19:52:17  <joaocgreis>then I say move them
19:52:39  <joaocgreis>we'll see if they get recreated
19:52:52  <joaocgreis>in the slaves I've done this often, no problems
19:52:52  <jbergstroem>done
19:53:10  <jbergstroem>arm has 6 subfolders
19:53:21  <jbergstroem>done&done
19:53:31  <joaocgreis>https://ci.nodejs.org/job/node-test-commit/1115/ building, let's see what happens when the test-binaries start
19:56:12  <joaocgreis>no luck. I'll clone them
19:56:56  <joaocgreis>no point in restoring the folders, they seem to work
19:57:05  <joaocgreis>I'd leave them for a day just in case
19:57:41  <jbergstroem>ok
20:07:08  <joaocgreis>jbergstroem: did you limit the memory usage on the master? jenkins is way slower than it has been in the last hours
20:07:18  <jbergstroem>joaocgreis: not at all
20:07:32  <jbergstroem>just tried two slaves to see if that would help any
20:07:46  <joaocgreis>ok, unrelated then
20:08:25  <joaocgreis>I really have to run, arm is building, going to assume it also fixed windows
20:10:20  <joaocgreis>http://stackoverflow.com/questions/23347077/connection-issue-with-jenkins-slave-on-windows-azure I used the second answer from here, but the slaves failed again. Can you follow the first one to change jenkins.xml on master? Add -Dhudson.slaves.ChannelPinger.pingInterval=2 to the arguments
20:15:53  <jbergstroem>sure
20:16:05  <jbergstroem>i'll wait for completion
20:29:02  <jbergstroem>here's something else I haven't seen before; "write error": https://ci.nodejs.org/job/node-test-commit-linux/1189/nodes=fedora23/console
20:29:12  <jbergstroem>not sure if related, but dmesg: [233862.809425] traps: node[8412] trap invalid opcode ip:e18769 sp:7ffe182a7a58 error:0 in node[400000+de5000]
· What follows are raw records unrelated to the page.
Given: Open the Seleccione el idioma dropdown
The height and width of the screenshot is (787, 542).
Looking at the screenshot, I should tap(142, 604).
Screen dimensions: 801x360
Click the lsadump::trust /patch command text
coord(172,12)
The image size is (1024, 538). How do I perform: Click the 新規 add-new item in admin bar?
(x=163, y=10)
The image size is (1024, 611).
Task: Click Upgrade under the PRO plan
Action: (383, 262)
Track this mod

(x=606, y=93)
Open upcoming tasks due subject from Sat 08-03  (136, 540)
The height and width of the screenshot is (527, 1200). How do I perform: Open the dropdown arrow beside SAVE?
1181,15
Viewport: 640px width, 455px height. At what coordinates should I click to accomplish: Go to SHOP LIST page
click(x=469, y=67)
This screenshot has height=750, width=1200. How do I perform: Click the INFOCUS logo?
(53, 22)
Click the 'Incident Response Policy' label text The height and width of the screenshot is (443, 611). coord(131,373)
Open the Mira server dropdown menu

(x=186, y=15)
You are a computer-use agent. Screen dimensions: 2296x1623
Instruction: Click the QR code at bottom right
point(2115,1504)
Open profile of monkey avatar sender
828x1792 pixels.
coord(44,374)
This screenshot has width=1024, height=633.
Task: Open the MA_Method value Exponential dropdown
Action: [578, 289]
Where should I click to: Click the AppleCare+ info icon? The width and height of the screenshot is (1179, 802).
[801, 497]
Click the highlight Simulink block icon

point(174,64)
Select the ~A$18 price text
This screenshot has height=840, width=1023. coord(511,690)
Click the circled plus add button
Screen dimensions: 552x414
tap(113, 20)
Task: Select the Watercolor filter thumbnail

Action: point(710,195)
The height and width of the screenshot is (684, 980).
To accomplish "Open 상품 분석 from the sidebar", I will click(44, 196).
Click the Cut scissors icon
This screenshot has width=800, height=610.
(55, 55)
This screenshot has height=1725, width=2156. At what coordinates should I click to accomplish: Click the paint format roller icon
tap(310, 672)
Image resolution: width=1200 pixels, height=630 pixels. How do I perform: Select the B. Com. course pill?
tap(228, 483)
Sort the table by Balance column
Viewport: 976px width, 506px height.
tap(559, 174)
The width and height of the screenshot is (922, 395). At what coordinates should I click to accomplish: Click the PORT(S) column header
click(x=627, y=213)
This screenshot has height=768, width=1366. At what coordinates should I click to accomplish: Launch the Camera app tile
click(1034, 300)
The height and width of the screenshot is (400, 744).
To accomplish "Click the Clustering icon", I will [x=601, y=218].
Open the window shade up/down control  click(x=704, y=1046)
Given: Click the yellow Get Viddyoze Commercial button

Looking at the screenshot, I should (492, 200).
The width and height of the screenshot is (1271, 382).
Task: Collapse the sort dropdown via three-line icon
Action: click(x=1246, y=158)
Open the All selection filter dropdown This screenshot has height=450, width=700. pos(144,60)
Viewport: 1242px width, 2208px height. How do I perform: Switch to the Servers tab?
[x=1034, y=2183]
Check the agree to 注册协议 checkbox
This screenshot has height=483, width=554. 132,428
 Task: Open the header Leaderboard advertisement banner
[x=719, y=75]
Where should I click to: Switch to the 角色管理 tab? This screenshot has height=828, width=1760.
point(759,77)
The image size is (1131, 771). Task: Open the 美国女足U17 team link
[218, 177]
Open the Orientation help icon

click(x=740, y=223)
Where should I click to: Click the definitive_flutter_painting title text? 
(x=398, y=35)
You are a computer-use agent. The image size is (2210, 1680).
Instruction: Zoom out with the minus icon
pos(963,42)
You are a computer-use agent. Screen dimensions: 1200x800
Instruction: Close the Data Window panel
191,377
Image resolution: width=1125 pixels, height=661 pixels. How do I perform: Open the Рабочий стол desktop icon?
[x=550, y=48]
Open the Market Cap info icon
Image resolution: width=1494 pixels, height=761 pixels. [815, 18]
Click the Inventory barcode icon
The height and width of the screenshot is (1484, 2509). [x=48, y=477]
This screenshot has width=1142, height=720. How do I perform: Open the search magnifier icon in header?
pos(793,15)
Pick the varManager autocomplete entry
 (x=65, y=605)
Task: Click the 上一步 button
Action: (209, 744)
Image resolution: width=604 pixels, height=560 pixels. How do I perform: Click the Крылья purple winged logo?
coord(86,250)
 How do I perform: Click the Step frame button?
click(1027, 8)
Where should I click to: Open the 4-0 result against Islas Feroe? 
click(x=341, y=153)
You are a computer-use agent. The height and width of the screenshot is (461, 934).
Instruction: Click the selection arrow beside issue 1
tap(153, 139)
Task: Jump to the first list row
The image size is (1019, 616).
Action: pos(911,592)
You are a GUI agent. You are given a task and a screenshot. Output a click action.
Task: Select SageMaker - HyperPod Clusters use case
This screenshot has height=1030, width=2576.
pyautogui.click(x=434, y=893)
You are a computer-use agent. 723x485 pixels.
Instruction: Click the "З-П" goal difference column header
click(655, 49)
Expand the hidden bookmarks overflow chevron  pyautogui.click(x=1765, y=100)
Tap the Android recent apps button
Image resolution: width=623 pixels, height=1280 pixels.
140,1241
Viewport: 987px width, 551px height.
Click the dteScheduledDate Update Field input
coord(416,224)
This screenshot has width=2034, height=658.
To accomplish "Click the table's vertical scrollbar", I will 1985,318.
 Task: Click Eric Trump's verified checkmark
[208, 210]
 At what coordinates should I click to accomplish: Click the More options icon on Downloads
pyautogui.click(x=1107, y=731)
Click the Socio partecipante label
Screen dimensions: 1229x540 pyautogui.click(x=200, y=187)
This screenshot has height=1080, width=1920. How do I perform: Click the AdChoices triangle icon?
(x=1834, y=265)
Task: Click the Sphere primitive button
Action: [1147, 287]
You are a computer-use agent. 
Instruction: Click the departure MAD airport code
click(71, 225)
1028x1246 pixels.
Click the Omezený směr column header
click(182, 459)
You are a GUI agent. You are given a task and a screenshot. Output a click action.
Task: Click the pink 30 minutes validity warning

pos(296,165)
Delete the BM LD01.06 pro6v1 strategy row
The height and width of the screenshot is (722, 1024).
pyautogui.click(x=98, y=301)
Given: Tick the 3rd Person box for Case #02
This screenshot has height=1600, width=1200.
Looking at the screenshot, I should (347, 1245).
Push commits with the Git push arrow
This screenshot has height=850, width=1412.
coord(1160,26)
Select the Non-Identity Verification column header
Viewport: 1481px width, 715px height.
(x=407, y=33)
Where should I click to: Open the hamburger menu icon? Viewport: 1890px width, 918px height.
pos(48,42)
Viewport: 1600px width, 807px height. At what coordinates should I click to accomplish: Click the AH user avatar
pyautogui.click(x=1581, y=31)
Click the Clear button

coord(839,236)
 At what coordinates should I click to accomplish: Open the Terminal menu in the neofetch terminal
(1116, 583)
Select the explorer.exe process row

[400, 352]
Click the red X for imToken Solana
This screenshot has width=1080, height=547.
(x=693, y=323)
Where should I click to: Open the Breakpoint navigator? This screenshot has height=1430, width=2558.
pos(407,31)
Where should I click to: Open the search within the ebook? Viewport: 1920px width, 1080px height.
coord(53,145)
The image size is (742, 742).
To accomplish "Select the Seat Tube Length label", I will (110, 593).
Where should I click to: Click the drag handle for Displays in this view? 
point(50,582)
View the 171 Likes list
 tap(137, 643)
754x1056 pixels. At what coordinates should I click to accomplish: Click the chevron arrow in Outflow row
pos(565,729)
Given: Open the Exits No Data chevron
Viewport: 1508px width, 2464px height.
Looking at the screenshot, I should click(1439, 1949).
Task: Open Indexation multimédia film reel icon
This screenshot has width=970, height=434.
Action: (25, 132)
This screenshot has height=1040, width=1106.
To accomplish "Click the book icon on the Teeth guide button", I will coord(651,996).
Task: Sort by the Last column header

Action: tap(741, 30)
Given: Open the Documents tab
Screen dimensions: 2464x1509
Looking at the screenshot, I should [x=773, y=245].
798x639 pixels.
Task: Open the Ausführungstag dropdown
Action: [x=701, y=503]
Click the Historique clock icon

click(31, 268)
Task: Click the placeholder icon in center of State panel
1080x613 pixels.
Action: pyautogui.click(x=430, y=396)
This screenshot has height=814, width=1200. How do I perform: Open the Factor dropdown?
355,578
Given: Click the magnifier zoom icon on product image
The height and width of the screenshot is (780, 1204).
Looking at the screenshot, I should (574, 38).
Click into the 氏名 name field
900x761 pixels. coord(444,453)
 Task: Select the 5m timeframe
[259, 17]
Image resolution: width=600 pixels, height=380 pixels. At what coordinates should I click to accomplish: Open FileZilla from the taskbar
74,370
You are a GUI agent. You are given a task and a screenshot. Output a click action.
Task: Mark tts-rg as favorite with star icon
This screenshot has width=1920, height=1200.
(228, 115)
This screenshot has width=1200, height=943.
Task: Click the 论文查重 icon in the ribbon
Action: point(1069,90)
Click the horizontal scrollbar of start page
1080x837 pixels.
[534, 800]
21:04:38  <jbergstroem>joaocgreis: changed to 2 now.
21:06:54  <jbergstroem>joaocgreis: just restarted and now see these errors; checked that both plugins are loaded: https://ci.nodejs.org/administrativeMonitor/OldData/manage
21:25:20  <jbergstroem>rvagg: should we really use the smartos15 for 0.12 nightlies?
21:39:19  * orangemochaquit (Ping timeout: 240 seconds)
21:46:26  * orangemochajoined
23:04:40  <rvagg>jbergstroem: it's the same build job, if you look in the jenkins setup it does a check for labels and if it doesn't have "pre-1-release" then it doesn't do anything to contribute to the build, the reverse happens for >0.12 where it checks for "post-1-release"
23:05:30  <rvagg>jbergstroem: how are we giving access to the jenkins server? can we put joaocgreis on there too?